Tuesday, June 28, 2016
I have been working on my calligraphic hands since 2003. I rarely delve into the edge pen, but when I do, I usually choose German Text. My source material is an old booklet that is crumbling but it has one of the nicest German Text hands I have ever seen. The book was penned by L.H. Hausam and contains several alphabets.
Thursday, June 16, 2016
I have come across some of the writings of John Ruskin in my studies of Kate Greenaway. Kate and John corresponded for years. John Ruskin was very encouraging of her work and some of his comments and critiques of her work are quite remarkable. This month I have been working on leaf studies in botanical illustration and Ruskin came to mind. One of his quotes... "PAINT the leaves as they grow! If you can paint one leaf, you can paint the world." has inspired me for many years but I feel like I am just beginning to understand it. There is a world of patience and understanding to find in a single leaf. I am still working on vellum and watercolour and will post more about that soon. But I have been diving into the world of Faber Castell Polychromos coloured pencils and finding a lot of lessons to be learned.
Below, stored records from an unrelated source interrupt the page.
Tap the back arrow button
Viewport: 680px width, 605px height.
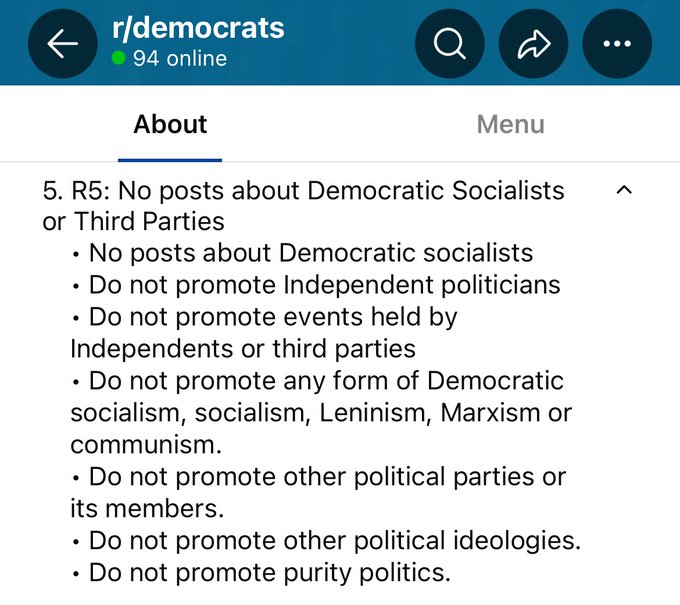[63, 44]
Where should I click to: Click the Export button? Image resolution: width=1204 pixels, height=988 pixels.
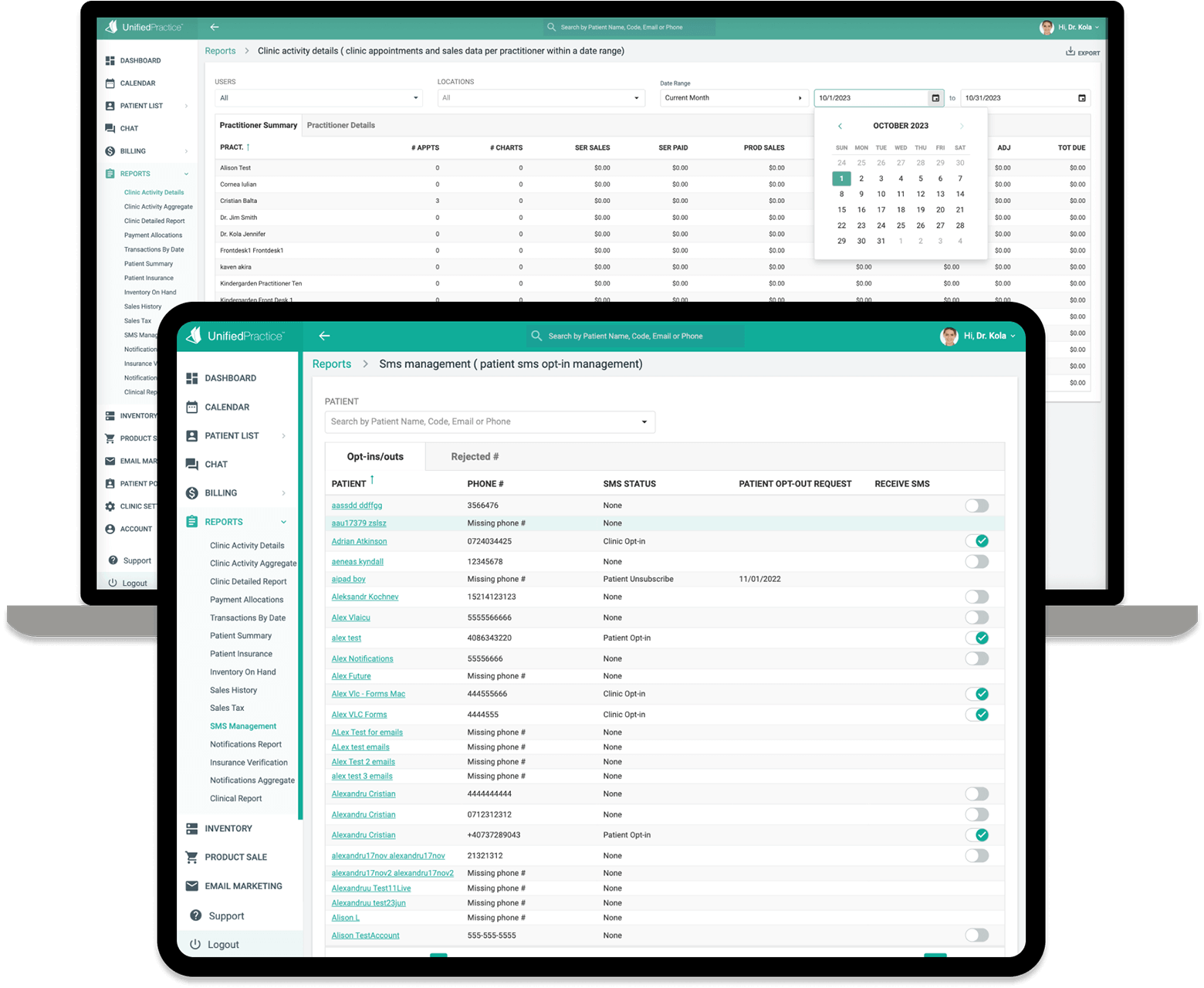pyautogui.click(x=1083, y=52)
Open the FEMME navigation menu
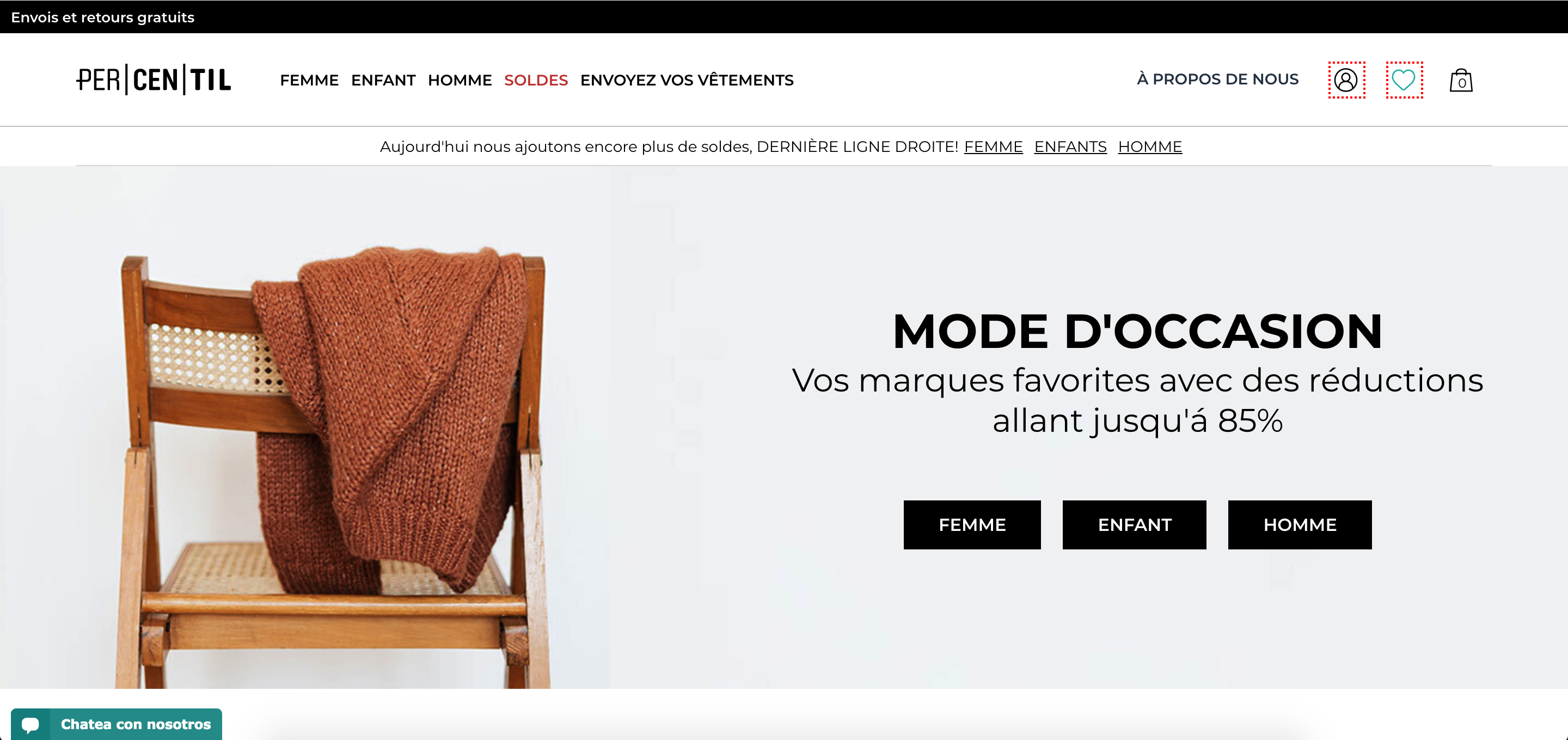 (309, 81)
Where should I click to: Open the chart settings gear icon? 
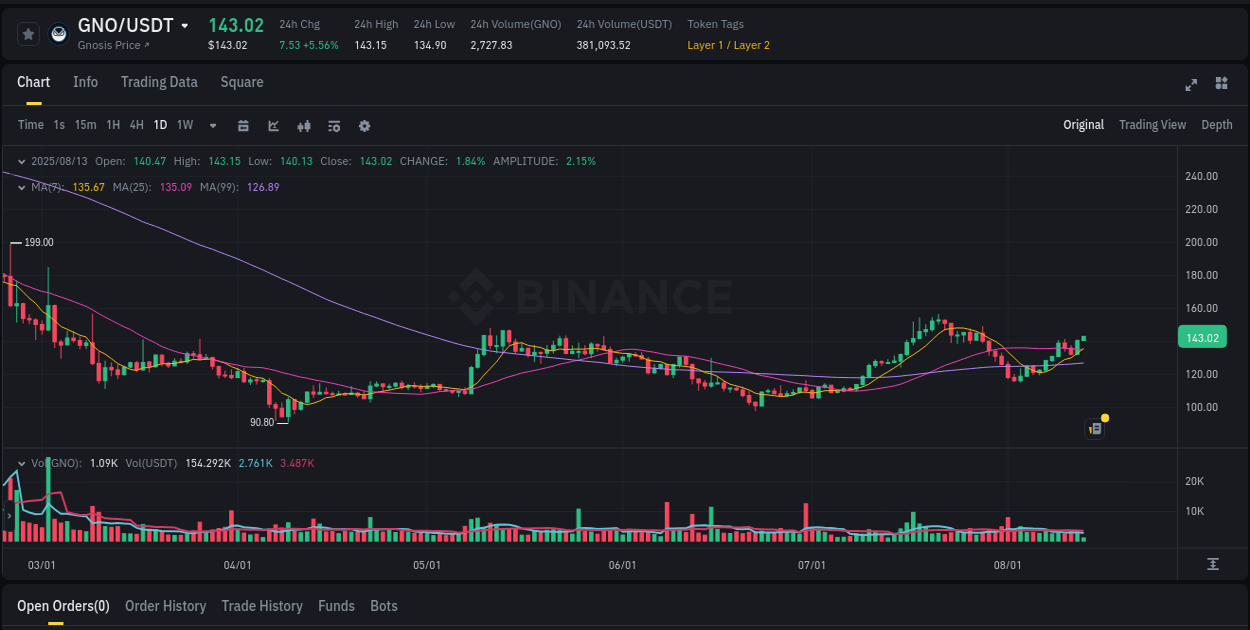click(x=364, y=126)
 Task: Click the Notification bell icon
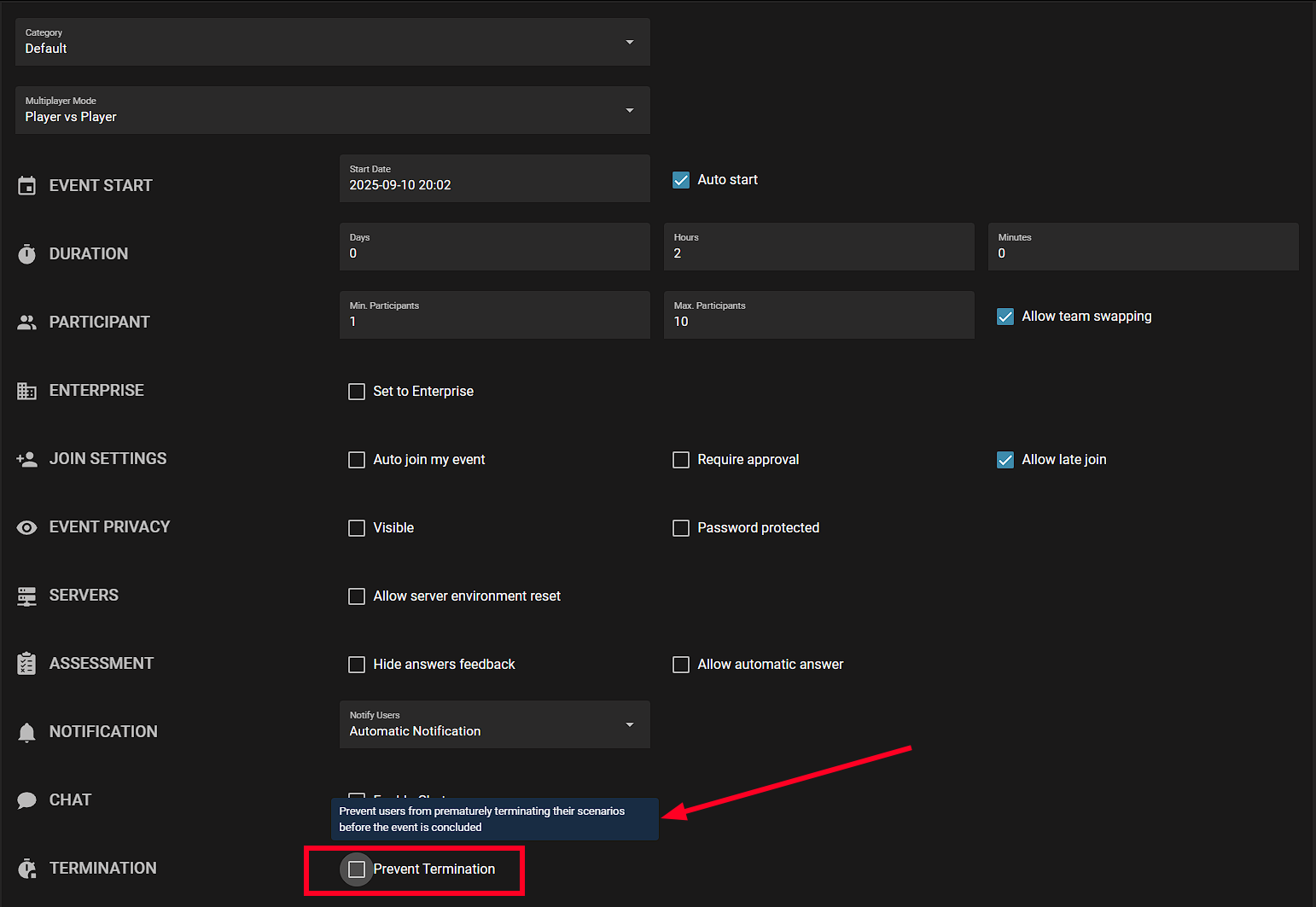27,732
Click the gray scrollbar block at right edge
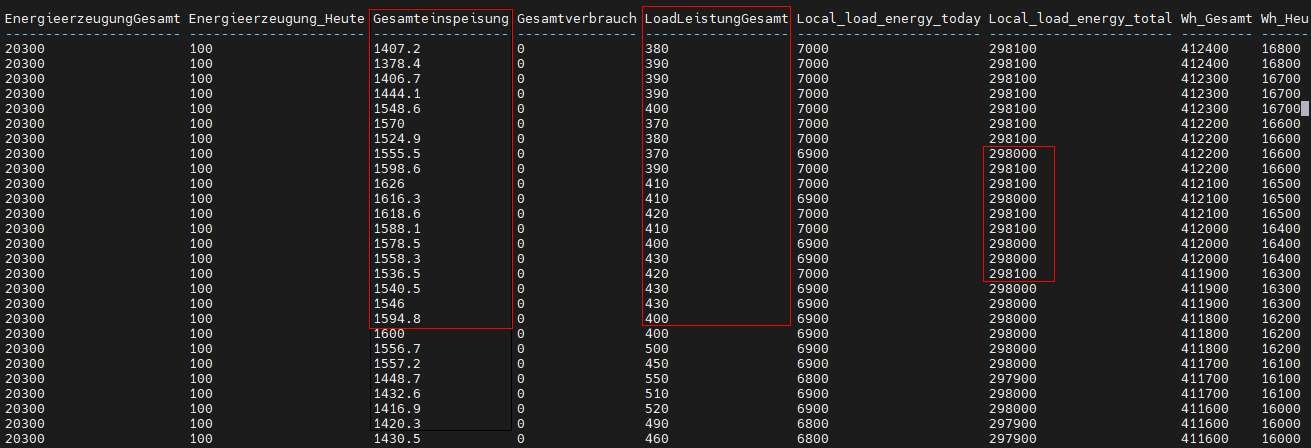 [1304, 108]
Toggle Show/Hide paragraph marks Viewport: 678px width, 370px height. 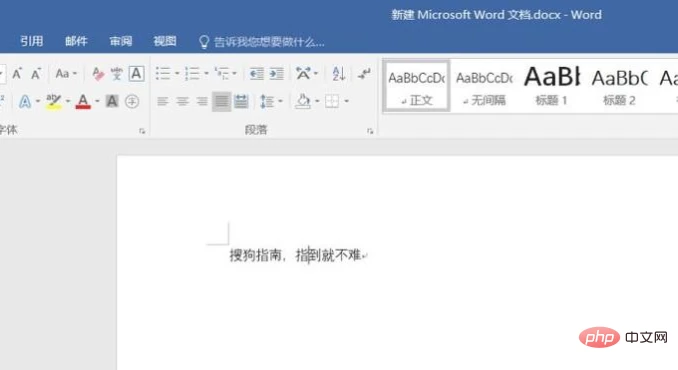[364, 74]
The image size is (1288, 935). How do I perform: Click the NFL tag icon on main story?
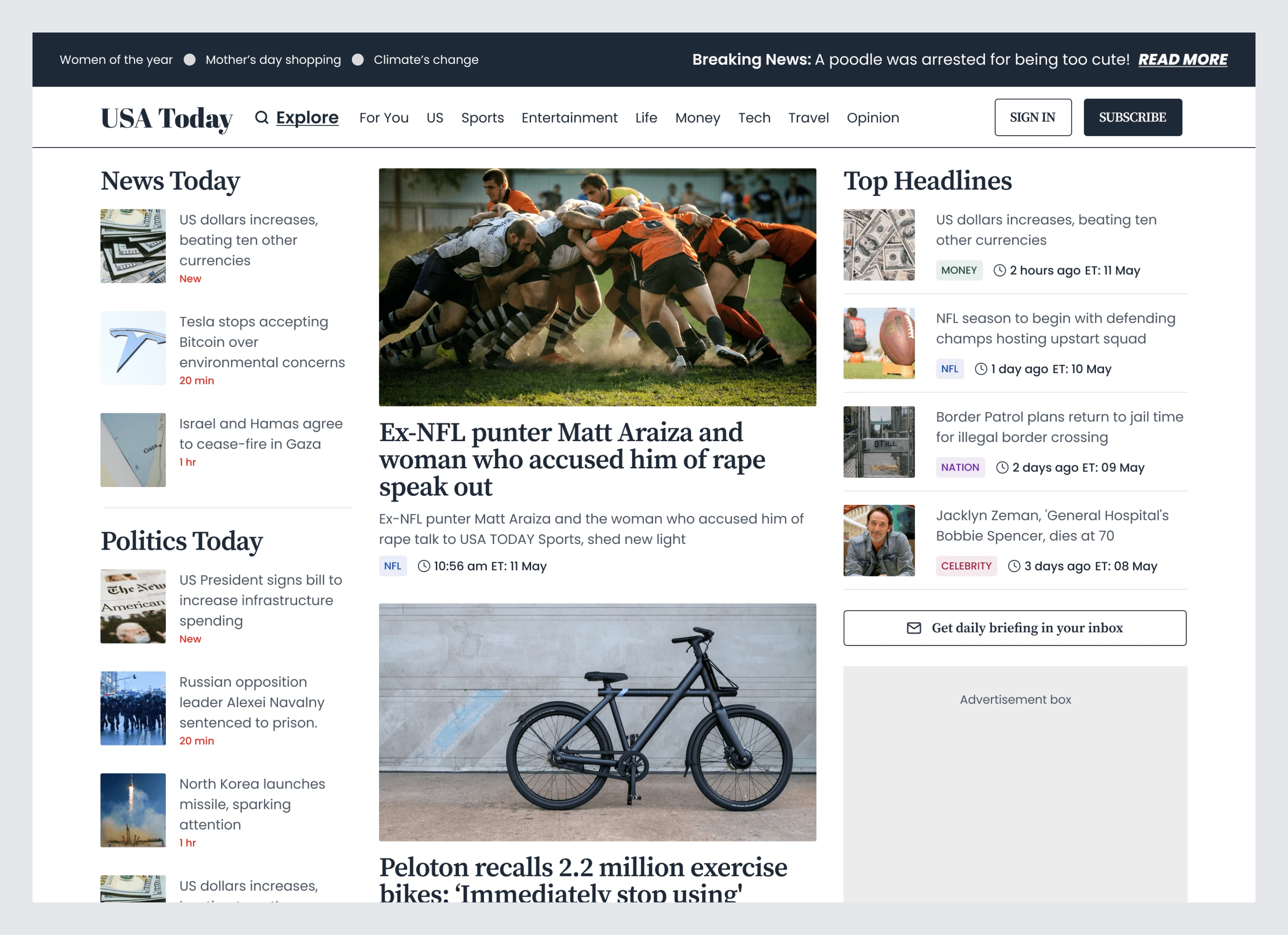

Learning to tone, and layer colors and really see light and shade is mesmerizing. I stop and look at leaves on the shrubs and trees as I go on my daily walks. I am truly mesmerized. I am overwhelmed with the beauty in our world even in a single leaf. Today I worked on a sketchbook page and I look foward to expanding these pages and my studies.
Sunday, May 29, 2016
Where has this month gone? Seems like I am full swing with teaching workshops and finishing final touches on my Enchanted Meadow Workshop which launches in August! So happy to be able to present that course and share the techniques that I have been honing for years. I created this little blue bird miniature
Monday, May 9, 2016
Last year I worked on an Illuminated page of the Armenian Alphabet
Thursday, May 5, 2016
This week I recieved a very precious gift from a wonderful artist. Kathleen Rollick is a talented calligrapher that I met at IAMPETH a few years ago. When I was president of the organization in 2014 she gave me a beautiful piece of her artwork that she had made into a necklace. I was so touched by her generous spirit and felt so privileged to have a piece of her artwork to wear. When I received a package in the mail from her this week, my heart skipped a beat.here. Her prayerful process of the painting the eggs and and creating them for a specific person was so touching and heartwarming. I never dreamed I would have one of my own. She enclosed the fragile egg carefully in a tea container and sent along a very special note along with a key of the all of the symbols she used to paint the egg.
Tuesday, April 26, 2016
A is for April.... It's been a strange month here in Canada. After an unusually warm winter we were hit with a cold, icy and snowy spring. But slowly the garden is awakening.
Thursday, April 7, 2016
April is starting out pretty chilly here in Ontario. Lots of snow on the ground, a brief ice storm and another blast of winter. But Spring will come! As I continue to navigate the time struggles I encounter each day, I am getting more balanced about time spent on the computer. I find it a necessary part of my daily routine as I respond to email, prepare for each new workshop with all of the necessary travel correspondence, work on new projects and updating handouts. It seems the artist gets delayed while the adminstrator does all of the necessary work. I am experimenting with a schedule change in my own routine, where the artist works first and then allows time for the adminstrator to take care of her tasks. I am reading through the book Daily Rituals by Mason Currey and it is encouraging to see the time struggles of so many others. Interesting reading, but bizarre in spots.
Friday, March 25, 2016
Diving into different forms of studies to help augment my calligraphic work has been an eye opening experience. There are so many layers to peel back and discover. Whether I am studying a butterfly specimenRory McEwen. His work is fascinating. Much of his work is done on vellum. Many paintings are a simple leaf
Wednesday, March 9, 2016
It happens every Spring. It must be seeing all the Spring decorations in the stores or a touch of Spring Fever. I always start painting rabbits.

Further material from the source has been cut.